Currently, dialysis experts, nephrologists, and dialysis facilities have come together to form the ESRD Seamless Care Organizations (ESCOs) to improve the quality of care among kidney failure patients. These providers will take part in managing Medicare Part A and Part B spending and have financial accountability for the health outcomes of this patient population.

The new model will push providers to move beyond their ordinary, everyday roles and responsibilities and offer more patient-centered care that help meet patient needs both in and out of the dialysis center.

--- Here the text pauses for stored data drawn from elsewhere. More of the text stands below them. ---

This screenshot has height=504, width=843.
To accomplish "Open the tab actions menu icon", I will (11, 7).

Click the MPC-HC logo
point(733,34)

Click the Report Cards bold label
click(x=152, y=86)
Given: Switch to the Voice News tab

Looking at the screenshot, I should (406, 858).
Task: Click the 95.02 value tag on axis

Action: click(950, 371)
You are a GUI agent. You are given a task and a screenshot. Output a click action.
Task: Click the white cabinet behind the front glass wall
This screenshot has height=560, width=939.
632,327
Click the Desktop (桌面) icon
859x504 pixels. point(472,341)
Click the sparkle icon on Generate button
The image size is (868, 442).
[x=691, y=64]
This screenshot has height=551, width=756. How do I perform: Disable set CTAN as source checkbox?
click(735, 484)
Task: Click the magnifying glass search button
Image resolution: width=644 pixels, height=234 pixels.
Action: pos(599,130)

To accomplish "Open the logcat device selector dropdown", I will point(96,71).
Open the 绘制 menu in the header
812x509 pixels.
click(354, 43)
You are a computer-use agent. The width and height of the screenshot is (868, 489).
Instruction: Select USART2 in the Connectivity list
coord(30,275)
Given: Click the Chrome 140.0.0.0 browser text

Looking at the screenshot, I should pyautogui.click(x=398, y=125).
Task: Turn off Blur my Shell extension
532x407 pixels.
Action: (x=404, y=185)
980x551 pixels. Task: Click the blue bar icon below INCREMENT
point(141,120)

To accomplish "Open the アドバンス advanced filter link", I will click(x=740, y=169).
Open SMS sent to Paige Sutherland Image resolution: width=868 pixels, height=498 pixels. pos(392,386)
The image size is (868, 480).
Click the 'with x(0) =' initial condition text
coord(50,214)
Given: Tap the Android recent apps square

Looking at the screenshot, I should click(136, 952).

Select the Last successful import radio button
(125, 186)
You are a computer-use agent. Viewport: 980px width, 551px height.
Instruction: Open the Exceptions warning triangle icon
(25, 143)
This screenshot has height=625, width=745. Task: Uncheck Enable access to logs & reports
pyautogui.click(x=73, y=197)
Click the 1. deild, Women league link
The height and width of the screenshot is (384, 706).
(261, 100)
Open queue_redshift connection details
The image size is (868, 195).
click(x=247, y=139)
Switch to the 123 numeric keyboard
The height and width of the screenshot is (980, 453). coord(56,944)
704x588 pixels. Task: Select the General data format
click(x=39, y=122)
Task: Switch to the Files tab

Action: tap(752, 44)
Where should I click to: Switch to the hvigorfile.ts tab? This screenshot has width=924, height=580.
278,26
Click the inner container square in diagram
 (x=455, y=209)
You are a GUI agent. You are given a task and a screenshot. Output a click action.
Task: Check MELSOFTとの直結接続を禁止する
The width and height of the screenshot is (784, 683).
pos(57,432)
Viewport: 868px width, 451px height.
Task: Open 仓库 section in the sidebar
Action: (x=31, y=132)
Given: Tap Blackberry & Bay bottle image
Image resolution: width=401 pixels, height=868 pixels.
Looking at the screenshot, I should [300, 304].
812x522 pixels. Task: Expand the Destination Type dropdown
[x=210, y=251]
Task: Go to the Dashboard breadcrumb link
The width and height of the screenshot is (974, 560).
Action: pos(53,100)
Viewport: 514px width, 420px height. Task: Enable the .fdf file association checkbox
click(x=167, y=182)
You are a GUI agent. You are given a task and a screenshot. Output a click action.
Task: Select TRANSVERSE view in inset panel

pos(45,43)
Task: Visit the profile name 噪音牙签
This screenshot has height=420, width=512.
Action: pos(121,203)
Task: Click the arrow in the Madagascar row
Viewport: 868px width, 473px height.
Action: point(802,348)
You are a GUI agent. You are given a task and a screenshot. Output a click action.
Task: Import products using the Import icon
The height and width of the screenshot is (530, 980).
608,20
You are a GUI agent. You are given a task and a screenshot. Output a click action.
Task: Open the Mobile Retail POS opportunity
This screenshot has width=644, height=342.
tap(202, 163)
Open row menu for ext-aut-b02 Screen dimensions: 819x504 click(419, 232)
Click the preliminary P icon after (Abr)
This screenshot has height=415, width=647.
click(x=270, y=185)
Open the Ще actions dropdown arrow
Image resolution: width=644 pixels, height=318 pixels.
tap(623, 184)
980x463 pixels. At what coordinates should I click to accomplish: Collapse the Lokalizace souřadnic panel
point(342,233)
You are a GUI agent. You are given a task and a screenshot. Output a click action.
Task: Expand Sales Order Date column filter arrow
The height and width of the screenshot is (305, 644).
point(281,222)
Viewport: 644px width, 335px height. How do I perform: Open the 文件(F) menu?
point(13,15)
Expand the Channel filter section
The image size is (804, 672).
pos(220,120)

“This new ACO model represents a paradigm shift in care for beneficiaries with end-stage renal disease; it promotes a patient-centered approach to their dialysis and non-dialysis care needs that will help accomplish our delivery system reform goals of better care, smarter spending, and healthier people,” Patrick Conway, M.D., MSc, acting deputy administrator and chief medical officer, CMS, stated in the news release.

Dialysis facilities that participate in this new ACO model will have the chance to take part in shared savings payments as well. As the healthcare industry continues to put more emphasis on care coordination, patient populations with various chronic medical conditions will likely receive better quality care and experience improved health outcomes.